Unlike any other film project he has been involved in, Wall was physically featured as integral to the filming process. “It did not come naturally to me. There’s a big difference between getting up on stage and singing in different genres that have enormous spontaneity. I’m used to a bar, and having this enormous freedom. In film everything is infinitesimally pre-planned and blocked and this close to your face.

“If I had my druthers,” admits Wall, “I’d be doing the contemporary classical stuff all the time, because that’s moved me most of my life.” But Wall doesn’t have his druthers. Not only is the industry moving more and more into techno-driven self-sufficiency with minimal human contact, Wall’s circumstances tend to call a lot of the shots these days. The father of two and in his early forties, Wall’s at a stage in his life where the hardcore reality of providing for his family largely dictates where he focuses his creative energies. According to Wall, he spends 80% of his time scoring for picture, and of that time, he estimates that nearly 75% of it is spent “gigging for money.”

Clearly, if Wall really had his other druthers, he’d shift the balance more towards singing. “More and more [the film/TV composing] has eclipsed singing. The singing has definitely been sacrificed. Part of that is willful. I’d like to figure out a context to do more singing. I really do miss it. It’s a physical longing.”

Ironically, it’s working incognito that differentiates performing from scoring and attracts Wall to the craft. “I really enjoy certain aspects of scoring to picture. It fits with me; I wear it well, I think. There’s a kind of blissful anonymity to it. [Unlike singing on stage] I’m not the centre of attention. The music is not the point of it. The music is one ingredient, which I really, really like.”

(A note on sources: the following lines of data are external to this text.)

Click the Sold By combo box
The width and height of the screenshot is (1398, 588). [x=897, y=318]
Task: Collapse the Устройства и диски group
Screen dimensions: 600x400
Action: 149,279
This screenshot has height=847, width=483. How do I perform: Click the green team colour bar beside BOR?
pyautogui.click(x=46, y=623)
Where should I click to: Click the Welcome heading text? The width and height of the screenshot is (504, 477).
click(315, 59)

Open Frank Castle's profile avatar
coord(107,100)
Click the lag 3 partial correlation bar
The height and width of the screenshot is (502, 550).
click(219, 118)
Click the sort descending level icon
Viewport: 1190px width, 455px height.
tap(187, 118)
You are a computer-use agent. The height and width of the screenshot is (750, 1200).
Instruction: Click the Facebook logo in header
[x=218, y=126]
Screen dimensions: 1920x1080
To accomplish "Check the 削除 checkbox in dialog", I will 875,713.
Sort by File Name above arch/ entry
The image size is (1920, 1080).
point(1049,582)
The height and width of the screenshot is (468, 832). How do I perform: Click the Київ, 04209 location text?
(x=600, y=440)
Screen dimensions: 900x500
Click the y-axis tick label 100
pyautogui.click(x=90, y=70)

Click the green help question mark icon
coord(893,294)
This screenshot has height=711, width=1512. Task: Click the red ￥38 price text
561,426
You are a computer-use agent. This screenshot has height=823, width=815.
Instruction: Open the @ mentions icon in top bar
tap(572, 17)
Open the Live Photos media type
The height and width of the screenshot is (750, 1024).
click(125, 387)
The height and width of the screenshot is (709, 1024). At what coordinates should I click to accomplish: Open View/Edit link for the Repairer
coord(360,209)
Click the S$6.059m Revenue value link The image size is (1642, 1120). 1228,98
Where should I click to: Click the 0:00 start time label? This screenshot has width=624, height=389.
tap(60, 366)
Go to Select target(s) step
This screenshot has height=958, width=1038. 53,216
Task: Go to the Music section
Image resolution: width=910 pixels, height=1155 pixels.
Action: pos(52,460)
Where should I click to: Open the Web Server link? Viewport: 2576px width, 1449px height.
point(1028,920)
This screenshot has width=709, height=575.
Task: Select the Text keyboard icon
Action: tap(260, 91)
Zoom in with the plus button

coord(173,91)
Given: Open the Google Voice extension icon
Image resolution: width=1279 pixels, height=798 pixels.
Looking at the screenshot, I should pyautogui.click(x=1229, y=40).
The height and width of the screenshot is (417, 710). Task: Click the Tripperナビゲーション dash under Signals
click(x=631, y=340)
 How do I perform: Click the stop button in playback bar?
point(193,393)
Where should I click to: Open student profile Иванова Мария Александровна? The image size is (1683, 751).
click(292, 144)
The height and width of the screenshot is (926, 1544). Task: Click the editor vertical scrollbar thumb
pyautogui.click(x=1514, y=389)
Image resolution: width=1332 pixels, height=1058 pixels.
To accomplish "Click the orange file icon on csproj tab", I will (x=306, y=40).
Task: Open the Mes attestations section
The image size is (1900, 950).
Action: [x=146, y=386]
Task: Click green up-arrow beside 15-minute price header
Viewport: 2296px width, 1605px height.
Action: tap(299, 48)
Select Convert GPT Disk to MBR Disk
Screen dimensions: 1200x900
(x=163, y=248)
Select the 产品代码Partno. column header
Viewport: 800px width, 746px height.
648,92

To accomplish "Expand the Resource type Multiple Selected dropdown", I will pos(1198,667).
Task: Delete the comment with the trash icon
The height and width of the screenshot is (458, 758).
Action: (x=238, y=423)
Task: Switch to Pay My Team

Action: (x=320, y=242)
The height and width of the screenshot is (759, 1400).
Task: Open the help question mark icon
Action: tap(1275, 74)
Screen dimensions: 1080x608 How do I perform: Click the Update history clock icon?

Wall is far from bitter, and seems to approach every project he takes on with gusto and wide-eyed wonder and enthusiasm. He says, “I love it! I get to be involved in all these different fascinating projects. Even when I’m complaining about them I’m still learning something. I get to add my spice, my emotional content to all these different projects. I’m making a living as a musician, and who does that?” Answer: David Wall.